翌日、いつものように教室へ向かった悠真は、俊と談笑しながら机に座った。俊は前日部活での活躍を得意げに話している。


「いやー、昨日の試合、俺のスリーポイント完璧だっただろ? 見てたか?」

「見てたけどさ、お前、その後のディフェンス甘くなかった?」

悠真が笑いながら指摘すると、俊は肩をすくめる。

「それ言うか? まあ、結果オーライってことでいいだろ!」


そんな二人のやり取りを、千夏は斜め後ろの席から眺めていた。表面上はノートを広げているが、耳は自然と悠真たちの声を追っている。

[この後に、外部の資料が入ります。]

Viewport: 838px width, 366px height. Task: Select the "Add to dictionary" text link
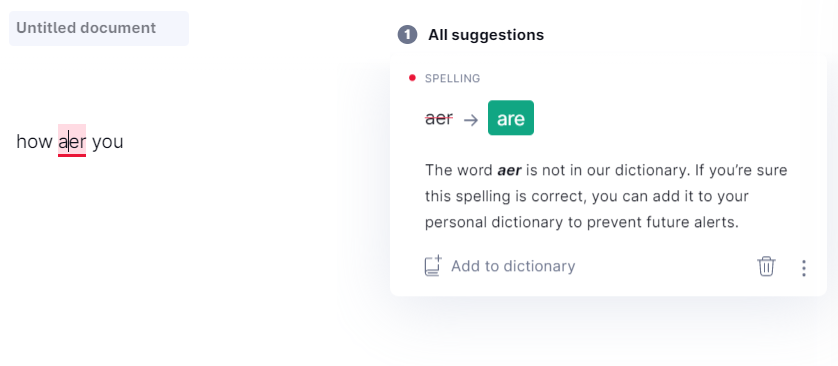point(513,266)
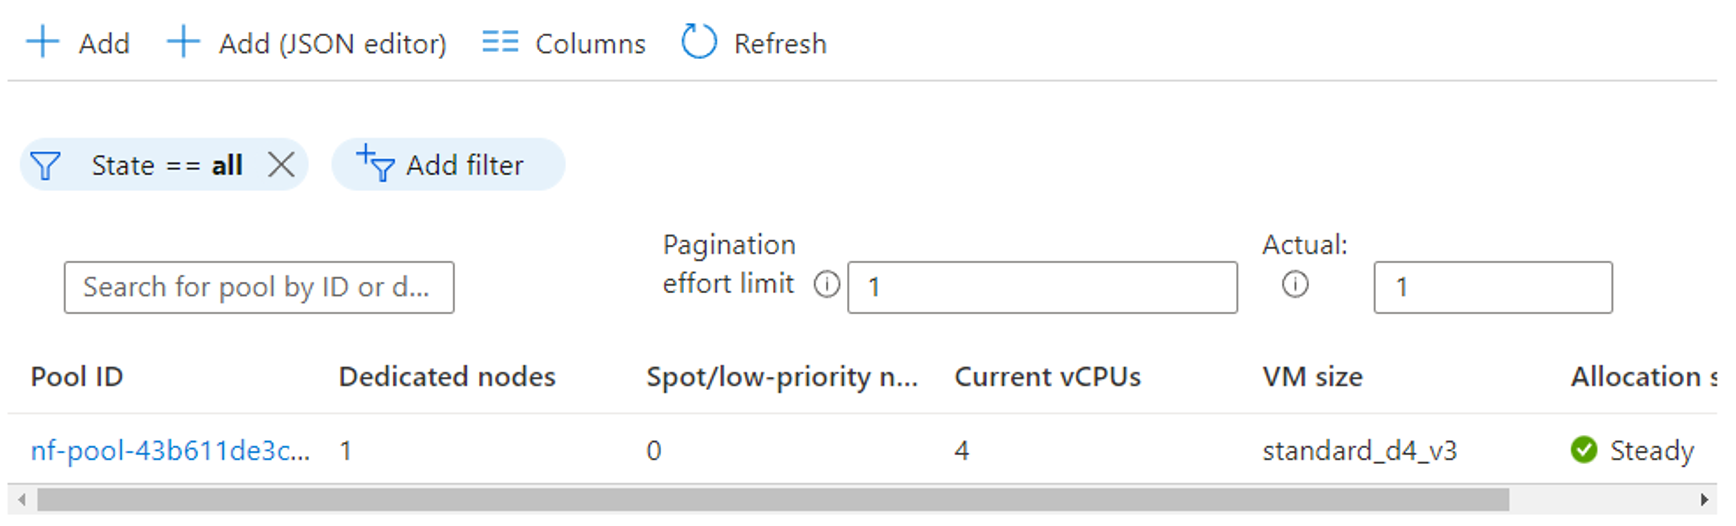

(俊くん、悠真と本当に仲がいいよね。悠真も、あんなふうに楽しそうに話して……)


千夏は自分が入り込む余地がないような気がして、少し俯いた。それでも、悠真の視界に入らないのは嫌で、席を外すことなく時間が過ぎていく。


昼休みの会話


昼休み、悠真と俊が一緒に弁当を食べていると、俊がふと顔を上げて言った。

「そういえば、千夏ってさ、お前のこと好きなんじゃね?」


悠真は食べかけの卵焼きを口に運ぶ手を止めた。

「は? なんだよ急に」

「いやいや、そういう雰囲気あるだろ。幼馴染だし、いつもお前のこと気にしてるしさ」

俊はからかうような笑みを浮かべながら箸を振る。


悠真は半笑いで否定した。

「ないない。千夏はただの幼馴染だって。子どもの頃からの仲だから、あいつも俺のこと弟みたいに思ってるんじゃね?」

「弟ねえ……。まあ、お前がそう思うなら別にいいけど」


俊はそれ以上追及しなかったが、悠真の胸には妙な引っかかりが残った。


(千夏が俺のことを好き? 俊の冗談にしては、なんか変なこと言うな)


昼休みが終わり、授業が始まっても、悠真の頭の片隅には俊の言葉が残り続けていた。千夏のことを改めて考えてみると、確かに彼女はいつも自分を気にかけてくれるし、自分が困っているとすぐに声をかけてくれる。


(でも、それって普通だよな。千夏だから……)


自分の思考を振り払うように、悠真はノートに向かった。


放課後の図書室


その日の放課後、悠真は珍しく図書室に足を運んだ。どうしても宿題で使う参考書が必要だったのだ。静かな空間の中、本棚を探していると、奥の席でノートに向かう千夏の姿が目に入った。


(あいつ、また勉強してるのか)


ふと声をかけようかと思ったが、千夏が真剣な表情をしていたため、悠真は躊躇した。しかし、千夏が顔を上げた瞬間に目が合ってしまい、彼女が小さく手を振る。


「悠真、何してるの?」

「宿題で参考書探しに来たんだけどさ、どこにあるか分かんなくて」

千夏は軽く笑って席を立つと、悠真を本棚の方へ案内した。


「それなら、こっちの棚にあるよ。たぶん、この辺り……」

千夏が手を伸ばして取り出した本を渡すと、悠真は素直に感謝した。

「サンキュー、助かった」


その後、二人で少し話していると、千夏が小さく微笑んだ。

「悠真って、図書室に来るの珍しいね。いつもは俊くんと体育館とかでしょ?」

「ああ、まあ、たまには静かなとこも悪くないかなって」


千夏はその言葉に少し驚きつつも、どこか嬉しそうな表情を浮かべた。


(悠真とこんなふうに二人で話すの、久しぶりかも。嬉しいな……)


だが、その幸せな気持ちの裏には、いつか終わってしまうのではないかという不安があった。悠真にとって自分はただの幼馴染で、それ以上の存在にはなれないのではないかという思いが、心の奥底でずっと消えずに残っていた。